# Man Over Board!



## pitpok (Jan 29, 2008)

Tom, I want to thank you so much for taking me out today! I am still making jokes about it with Courtney. I am still so cold that I have to sit down to pee. HAHA...
Even with going overboard, I had a blast. Good laughs, good company, good food, and good fishing (gheenoe style).

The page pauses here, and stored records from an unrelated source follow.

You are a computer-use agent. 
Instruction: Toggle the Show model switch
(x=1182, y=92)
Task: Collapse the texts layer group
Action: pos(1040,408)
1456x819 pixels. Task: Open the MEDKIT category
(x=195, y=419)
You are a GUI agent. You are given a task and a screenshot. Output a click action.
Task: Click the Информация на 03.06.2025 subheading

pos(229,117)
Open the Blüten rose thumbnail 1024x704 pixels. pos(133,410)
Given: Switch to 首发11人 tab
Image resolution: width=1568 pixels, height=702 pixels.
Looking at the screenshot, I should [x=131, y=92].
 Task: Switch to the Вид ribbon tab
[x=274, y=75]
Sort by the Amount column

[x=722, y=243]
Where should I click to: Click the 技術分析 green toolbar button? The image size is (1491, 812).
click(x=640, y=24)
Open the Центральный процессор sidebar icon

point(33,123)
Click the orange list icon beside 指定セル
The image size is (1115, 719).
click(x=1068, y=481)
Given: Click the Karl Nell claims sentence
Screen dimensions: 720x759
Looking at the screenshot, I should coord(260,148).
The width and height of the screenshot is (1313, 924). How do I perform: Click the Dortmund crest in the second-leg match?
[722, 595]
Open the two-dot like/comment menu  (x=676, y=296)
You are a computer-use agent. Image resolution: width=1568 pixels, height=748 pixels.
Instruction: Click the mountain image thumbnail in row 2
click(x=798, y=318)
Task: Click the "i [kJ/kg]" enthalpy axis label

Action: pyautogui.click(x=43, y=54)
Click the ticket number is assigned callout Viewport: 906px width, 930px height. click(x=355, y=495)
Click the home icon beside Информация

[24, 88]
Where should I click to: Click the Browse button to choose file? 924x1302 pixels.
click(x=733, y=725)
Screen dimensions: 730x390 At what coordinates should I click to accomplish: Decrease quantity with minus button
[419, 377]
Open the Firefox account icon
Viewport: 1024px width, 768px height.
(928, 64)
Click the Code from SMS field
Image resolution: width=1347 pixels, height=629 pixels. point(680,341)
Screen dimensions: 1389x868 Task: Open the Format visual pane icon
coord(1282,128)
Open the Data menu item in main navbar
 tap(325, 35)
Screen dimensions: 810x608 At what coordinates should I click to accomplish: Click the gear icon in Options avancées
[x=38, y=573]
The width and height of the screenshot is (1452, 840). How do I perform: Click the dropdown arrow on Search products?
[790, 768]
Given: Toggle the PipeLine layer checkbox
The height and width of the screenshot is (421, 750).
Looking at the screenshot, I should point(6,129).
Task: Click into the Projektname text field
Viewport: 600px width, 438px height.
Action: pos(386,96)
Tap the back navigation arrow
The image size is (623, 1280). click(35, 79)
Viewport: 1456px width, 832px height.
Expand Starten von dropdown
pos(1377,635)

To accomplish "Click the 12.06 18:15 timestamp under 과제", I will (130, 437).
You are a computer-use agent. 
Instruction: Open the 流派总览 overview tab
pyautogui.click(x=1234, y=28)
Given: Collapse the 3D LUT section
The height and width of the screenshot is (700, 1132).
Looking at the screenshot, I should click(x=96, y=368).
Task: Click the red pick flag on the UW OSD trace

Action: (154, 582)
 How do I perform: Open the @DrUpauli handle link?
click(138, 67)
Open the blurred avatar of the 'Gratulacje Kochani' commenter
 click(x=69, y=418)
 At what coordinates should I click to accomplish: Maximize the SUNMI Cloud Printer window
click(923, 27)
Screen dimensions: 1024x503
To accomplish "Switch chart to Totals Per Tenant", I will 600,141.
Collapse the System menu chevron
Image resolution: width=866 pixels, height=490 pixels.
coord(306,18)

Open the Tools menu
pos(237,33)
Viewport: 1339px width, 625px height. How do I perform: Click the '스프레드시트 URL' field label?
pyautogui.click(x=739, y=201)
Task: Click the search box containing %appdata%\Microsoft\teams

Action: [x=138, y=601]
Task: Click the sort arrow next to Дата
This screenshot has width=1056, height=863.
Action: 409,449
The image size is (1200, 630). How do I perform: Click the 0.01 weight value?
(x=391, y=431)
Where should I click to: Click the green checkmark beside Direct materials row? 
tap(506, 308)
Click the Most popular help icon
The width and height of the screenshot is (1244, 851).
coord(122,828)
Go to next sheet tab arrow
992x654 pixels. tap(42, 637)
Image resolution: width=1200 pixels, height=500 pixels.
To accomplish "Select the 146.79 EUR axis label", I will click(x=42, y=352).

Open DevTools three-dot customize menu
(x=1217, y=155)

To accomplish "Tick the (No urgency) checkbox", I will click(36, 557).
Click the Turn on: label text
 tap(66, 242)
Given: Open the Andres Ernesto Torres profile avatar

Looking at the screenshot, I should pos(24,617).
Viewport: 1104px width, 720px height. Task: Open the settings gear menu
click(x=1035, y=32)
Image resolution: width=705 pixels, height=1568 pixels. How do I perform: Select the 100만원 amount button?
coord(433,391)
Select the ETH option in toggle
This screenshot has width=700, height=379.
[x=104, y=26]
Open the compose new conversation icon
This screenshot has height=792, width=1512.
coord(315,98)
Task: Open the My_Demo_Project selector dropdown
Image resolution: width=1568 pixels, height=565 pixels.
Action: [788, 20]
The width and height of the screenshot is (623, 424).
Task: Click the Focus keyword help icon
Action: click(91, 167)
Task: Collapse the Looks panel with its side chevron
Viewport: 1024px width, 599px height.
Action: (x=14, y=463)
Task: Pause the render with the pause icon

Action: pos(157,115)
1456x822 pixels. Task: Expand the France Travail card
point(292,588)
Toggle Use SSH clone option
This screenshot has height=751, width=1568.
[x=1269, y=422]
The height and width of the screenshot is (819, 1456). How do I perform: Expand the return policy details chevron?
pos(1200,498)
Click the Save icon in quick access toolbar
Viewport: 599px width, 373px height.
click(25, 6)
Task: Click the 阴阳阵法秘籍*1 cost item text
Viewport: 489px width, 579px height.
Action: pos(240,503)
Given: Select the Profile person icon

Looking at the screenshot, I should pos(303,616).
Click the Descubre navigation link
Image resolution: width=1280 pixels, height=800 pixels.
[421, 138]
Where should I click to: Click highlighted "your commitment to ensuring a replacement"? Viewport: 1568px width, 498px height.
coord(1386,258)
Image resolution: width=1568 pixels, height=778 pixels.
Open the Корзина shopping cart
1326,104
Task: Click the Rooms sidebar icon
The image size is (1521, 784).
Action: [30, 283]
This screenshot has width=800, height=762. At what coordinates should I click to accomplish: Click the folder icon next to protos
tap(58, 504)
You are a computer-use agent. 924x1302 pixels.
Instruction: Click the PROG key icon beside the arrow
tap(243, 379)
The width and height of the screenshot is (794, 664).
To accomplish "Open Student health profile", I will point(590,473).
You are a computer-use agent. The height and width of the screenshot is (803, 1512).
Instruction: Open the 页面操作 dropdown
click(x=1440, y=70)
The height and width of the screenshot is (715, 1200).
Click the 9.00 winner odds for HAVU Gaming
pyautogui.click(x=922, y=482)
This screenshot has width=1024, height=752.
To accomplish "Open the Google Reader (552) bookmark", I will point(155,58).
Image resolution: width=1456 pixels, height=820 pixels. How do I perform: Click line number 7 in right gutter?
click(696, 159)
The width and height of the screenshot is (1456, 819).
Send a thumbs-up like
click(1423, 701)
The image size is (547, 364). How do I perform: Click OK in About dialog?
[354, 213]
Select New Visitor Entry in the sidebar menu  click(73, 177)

Can't beat it!
We are definitely doing it again but this time I am wearing my personal flotation device AT ALL TIMES! ;D
Thanks again!


----------



## TomFL (Oct 2, 2007)

Jeez Tom, usually when I take a guest fishing the first thing I make sure to do is keep them in the boat with me!

All kidding aside, sounds like you guys had fun even if you didn't find fish.

-T


----------



## mark_gardner (Mar 18, 2009)

hearing that story about pitpok has me remembering the time my brother flipped the boat (with me in it ) the day after thanksgiving  thank god the temps had started to warm when it happened ;D glad you boys were able to save the day and laugh about it in the end ;D, i know me and my bro did


----------



## skinnywater3 (Feb 8, 2009)

Very cool, This gives me the urge to learn the ways of the north lagoon.


----------



## HaMm3r (Dec 11, 2006)

No one got skunked, so it had to have been a good day.  Nice reds guys! 

Those narrow canals just look fishy as heck.


----------



## Big_Fish (Dec 10, 2006)

Andrew you may want to reconsider a raised deck on your boat!


----------



## Canoeman (Jul 23, 2008)

Andrew, you are a tough dude. There's nothing like being young!!


----------



## SaltyDawg (Feb 27, 2009)

> I am still so cold that I have to sit down to pee.  HAHA...


 [smiley=1-lmao.gif]


----------



## Brett (Jul 16, 2008)

What? You never heard of shrinkage? ;D

[media]http://www.youtube.com/watch?v=1cUNNKzj_Nc[/media]


----------